• _Instruction a_
In the news passage, what share of capped households were capped by £100 or less at the end of May 2013?

— Begin Given passage —

New DWP statistics on first phase of the benefit cap
On 3 July 2013 the DWP issued ad hoc statistics based on data relating to the first phase of the cap that began, on 15 April 2013, in Bromley, Croydon, Enfield and Haringey. Key findings include that, at the end of May 2013, across the 4 phased areas,
- just over 2.4 thousand households had their housing benefit capped;
- 86 per cent of households had between one and four children; and
- 67 per cent of households were capped by £100 or less.
The DWP ad-hoc analysis, Benefit cap - number of households capped across phased area Local Authorities data to May 2013 is available from gov.uk (Click here).
Impact of the bedroom tax
Based on figures collected by the National Housing Federation (NHF).from 18 housing associations across Merseyside, the report published on 5 July 2013: The bedroom tax in Merseyside - 100 days on, highlights that thousands of families are 'spiralling into debt' for the first time and are facing an 'impossible dilemma' – to pay the bedroom tax and face financial hardship, or to try to downsize despite there being a huge local shortfall in smaller homes. For example, the NHF reports that -
- during the first four weeks of the bedroom tax coming into force more than 14,000 Merseyside households fell into arrears with their rent - 6,000 of which went into arrears for the first time; and
- nearly 26,500 households in Merseyside are being impacted by the bedroom tax, yet due to a shortage of smaller homes only 155 managed to downsize into housing association properties in April 2013.
The bedroom tax in Merseyside - 100 daysis available on the NHF website. (Click here).
See also the report published on 24 July 2013 by Aragon Housing: Association: “100 Should I stay or should I go? 100 days of the Bedroom Tax". (Click here).
Peers urge government to stop legal aid cuts
On 11 July 2013 Baroness Deech led a debate on the effect of cuts in legal aid funding on the justice system in England and Wales. The following extracts are taken from the Debate:
- “The effect of the reforms is to make judicial review in practice unavailable to many of those most in need of its protection. No doubt, the Lord Chancellor and some of his colleagues in government find judicial review an irritant, but the critical issue is whether the proposals will in practice take a wrecking ball to our constitution and the rule of law”: Lord Irvine of Lairg.
- “I find it hard to believe that a Government which truly understood and respected the rule of law, which had taken the trouble to appreciate what that phrase really means and assess the consequences of what they had in mind, would have even contemplated introducing some of the proposals that have attracted so much criticism this afternoon”: Lord Hope of Craighead.
- “Respect for the rule of law, which is so important, is capable of being forfeited and lost if excessive cuts are made affecting potential litigants. I wish that the Government would bear that in mind in considering how far to take the inroads into the legal aid bill for the purpose of cutting government expenditure. I hope that it will not happen to a point that the rule of law loses the respect that at present it commands. It cannot be taken for granted by the Government that that will not happen and I hope that they keep that in mind”:Lord Scott of Foscote.

— End Given passage —
— Begin Items —

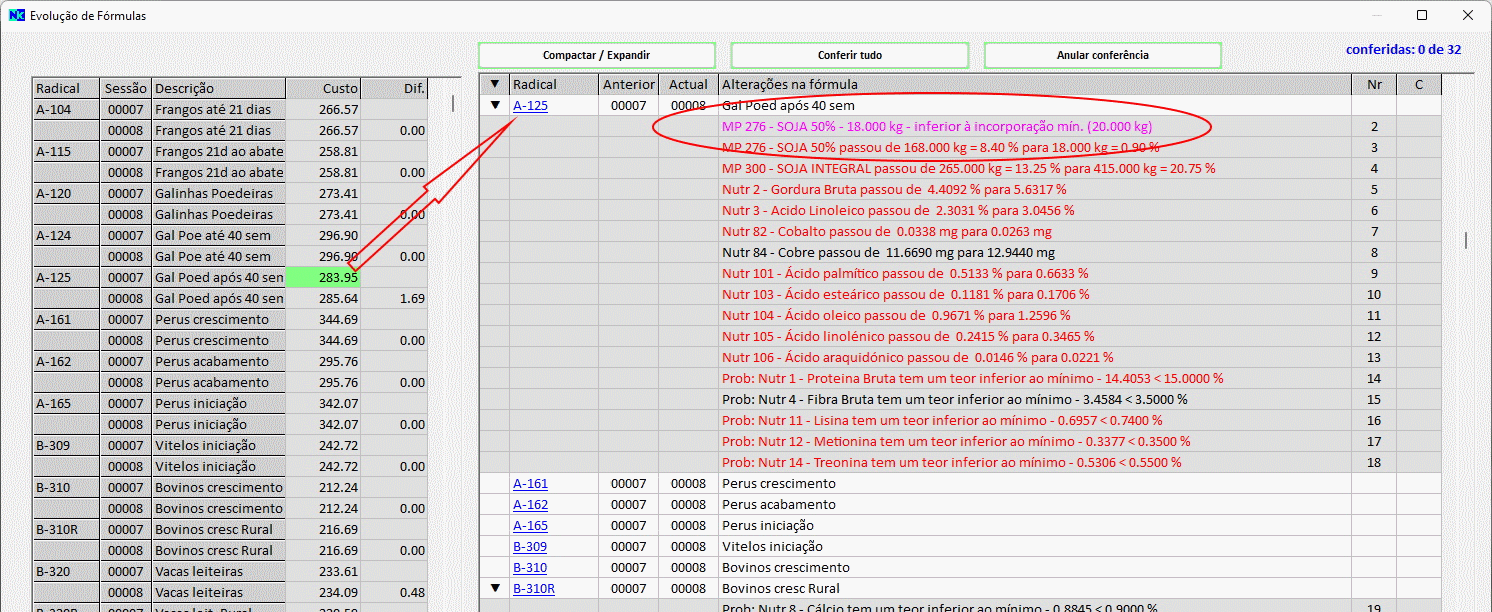Image resolution: width=1492 pixels, height=612 pixels.
Task: Open the A-125 formula link
Action: pos(530,105)
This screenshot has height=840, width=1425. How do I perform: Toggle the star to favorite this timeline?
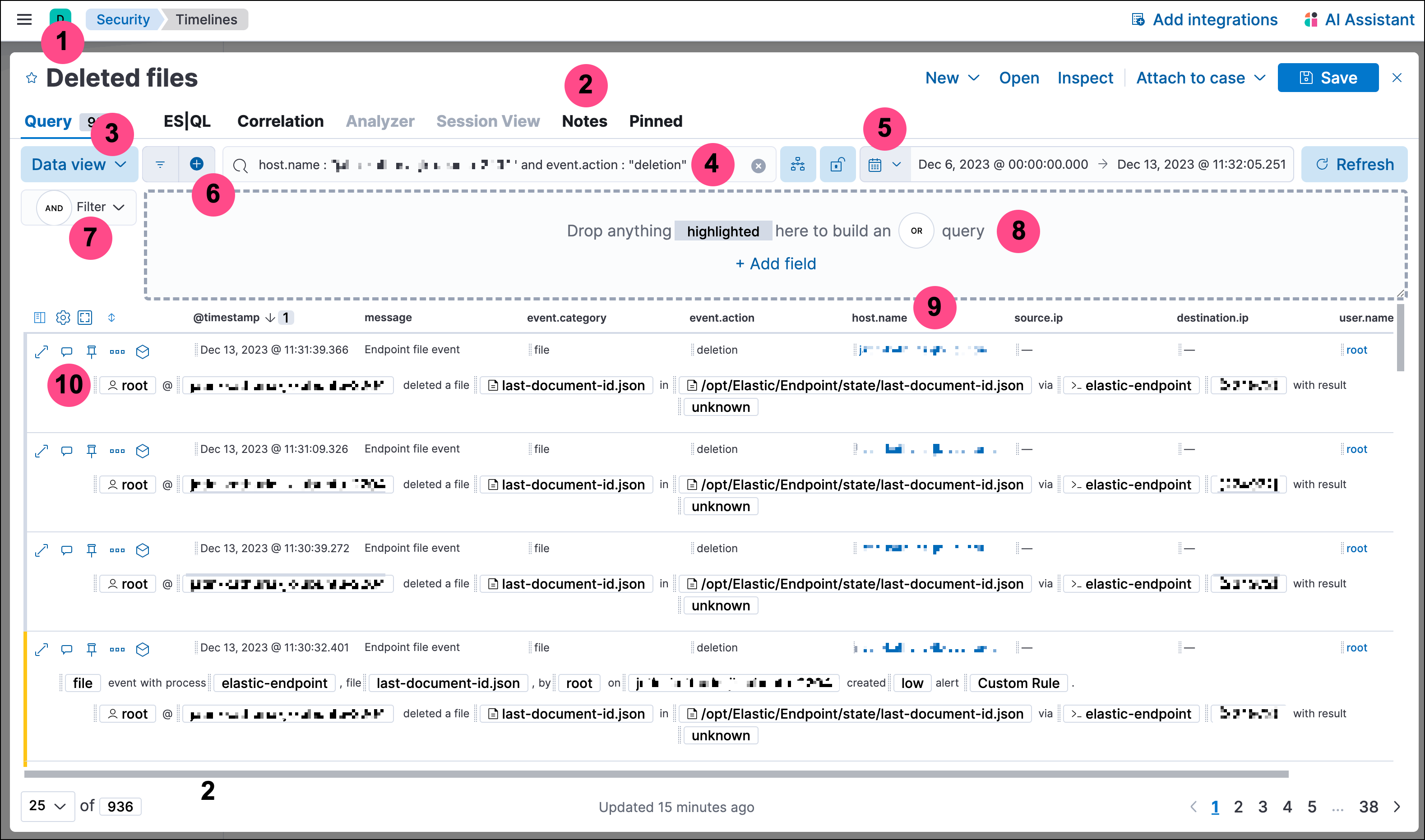[x=32, y=78]
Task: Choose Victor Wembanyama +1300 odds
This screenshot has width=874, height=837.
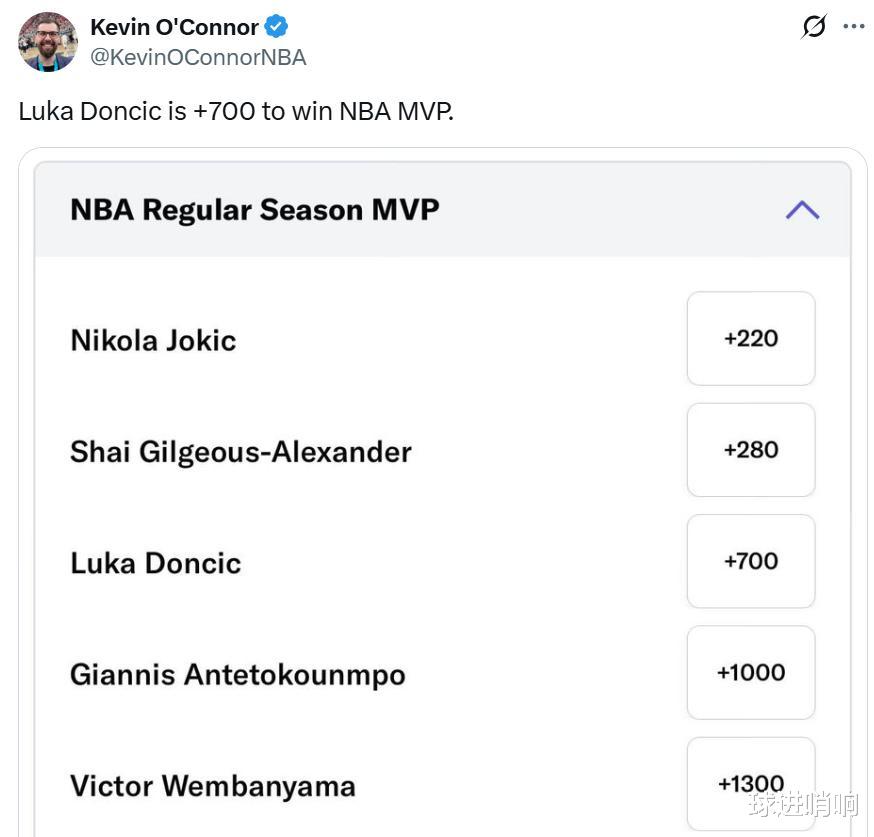Action: click(x=751, y=784)
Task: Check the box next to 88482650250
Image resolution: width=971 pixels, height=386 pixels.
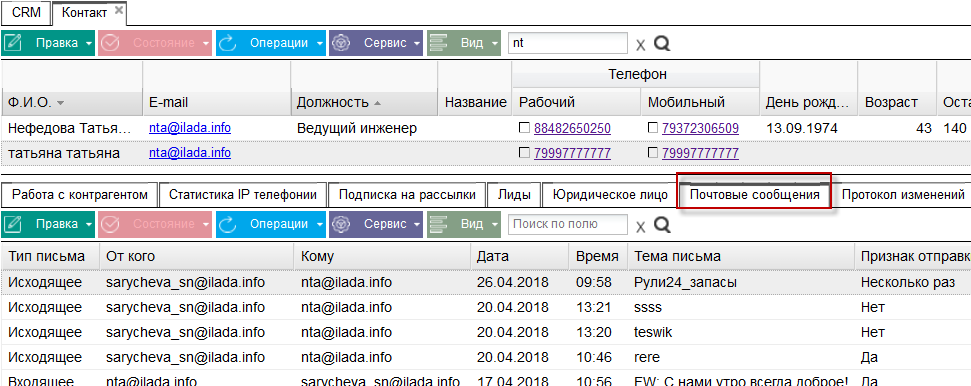Action: (524, 128)
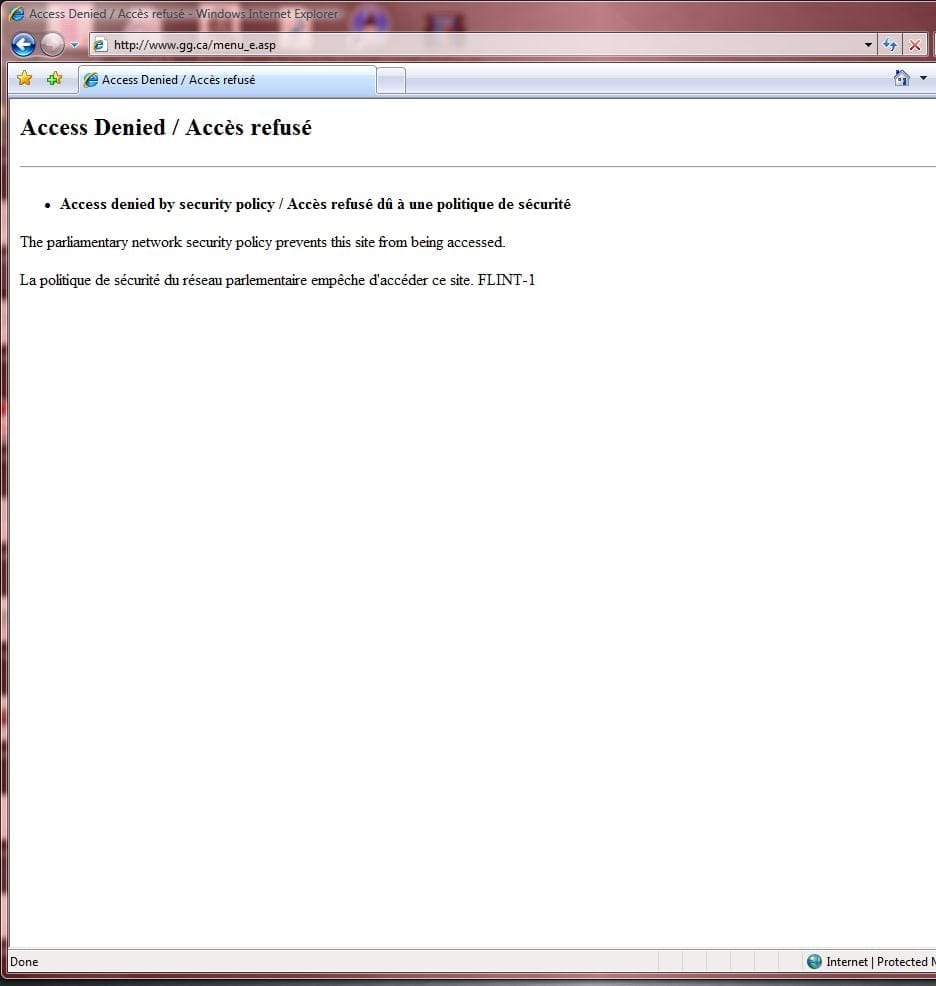Image resolution: width=936 pixels, height=986 pixels.
Task: Go back using the blue Back arrow
Action: click(23, 45)
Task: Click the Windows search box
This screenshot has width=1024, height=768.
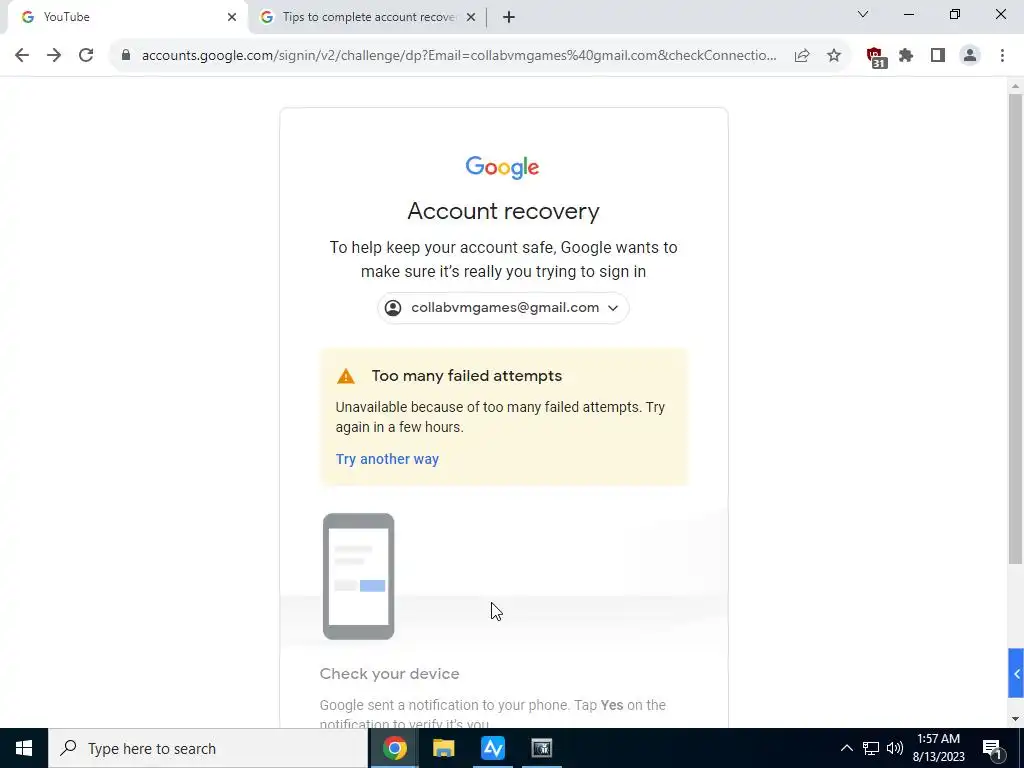Action: tap(208, 748)
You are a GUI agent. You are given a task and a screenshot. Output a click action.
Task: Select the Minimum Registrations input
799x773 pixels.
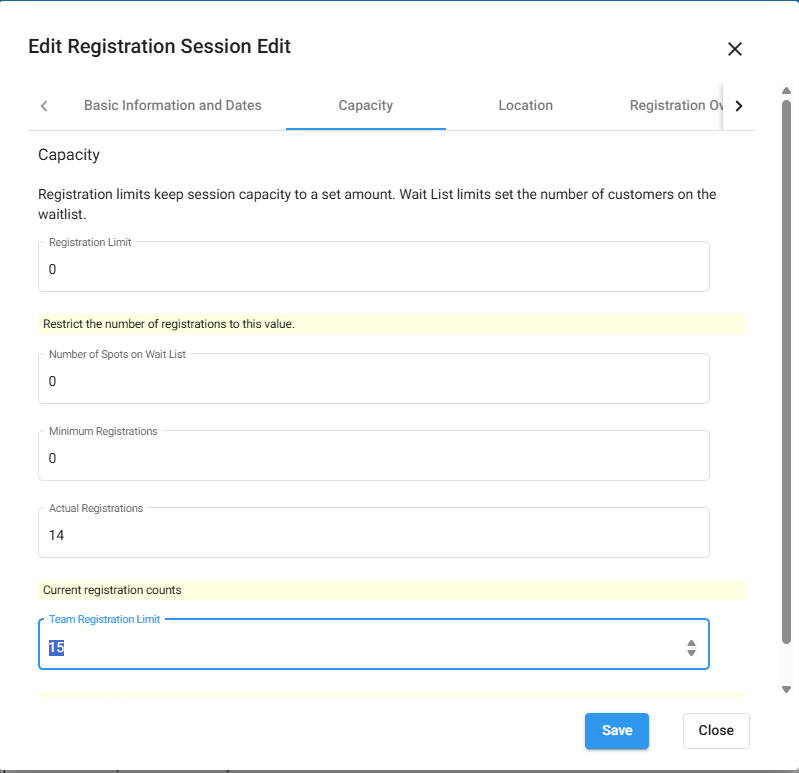tap(373, 458)
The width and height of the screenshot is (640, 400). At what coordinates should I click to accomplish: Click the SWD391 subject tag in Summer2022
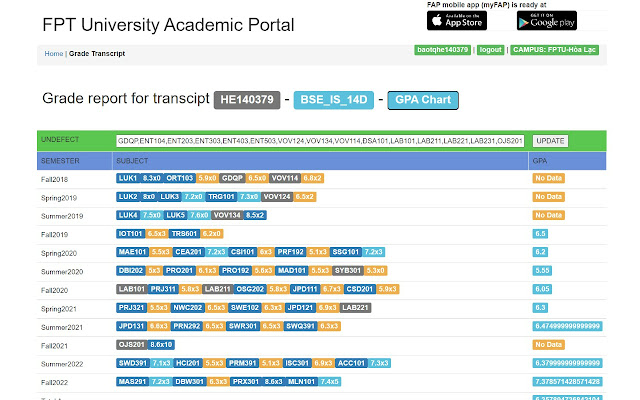point(133,363)
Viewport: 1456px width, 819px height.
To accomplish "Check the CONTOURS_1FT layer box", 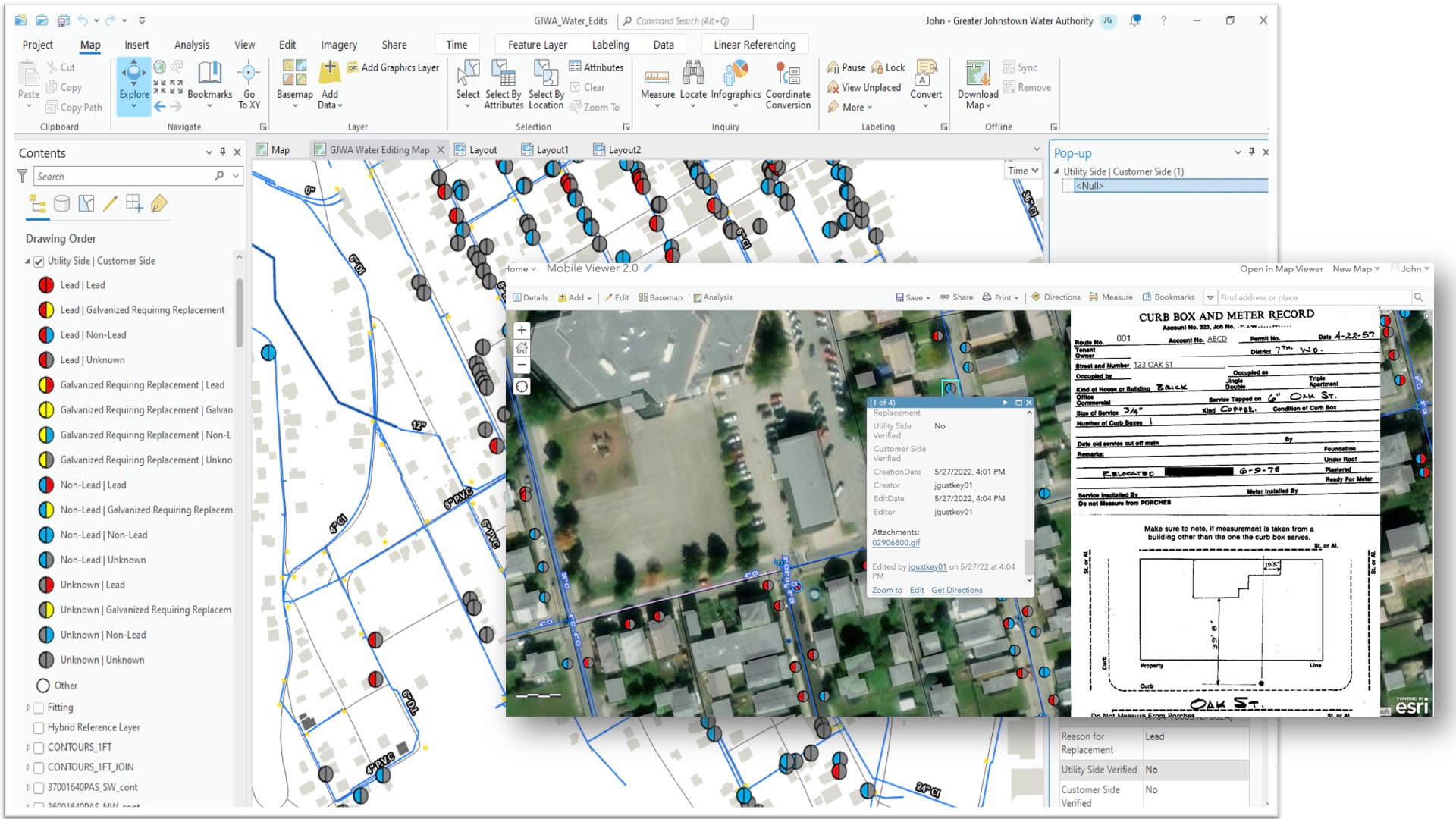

— End Items —

• _Instruction b_
Rewrite the entries from the first line through the line containing "Action: click(x=751, y=784)", changing "screenshot" to "image" and keeping everything else the same. Omit the pictures.

• _Result a_
67 per cent

• _Result b_
Image resolution: width=1492 pixels, height=612 pixels.
Task: Open the A-125 formula link
Action: pos(530,105)
This image has height=840, width=1425. How do I perform: Toggle the star to favorite this timeline?
[x=32, y=78]
Task: Choose Victor Wembanyama +1300 odds
This image has width=874, height=837.
Action: click(x=751, y=784)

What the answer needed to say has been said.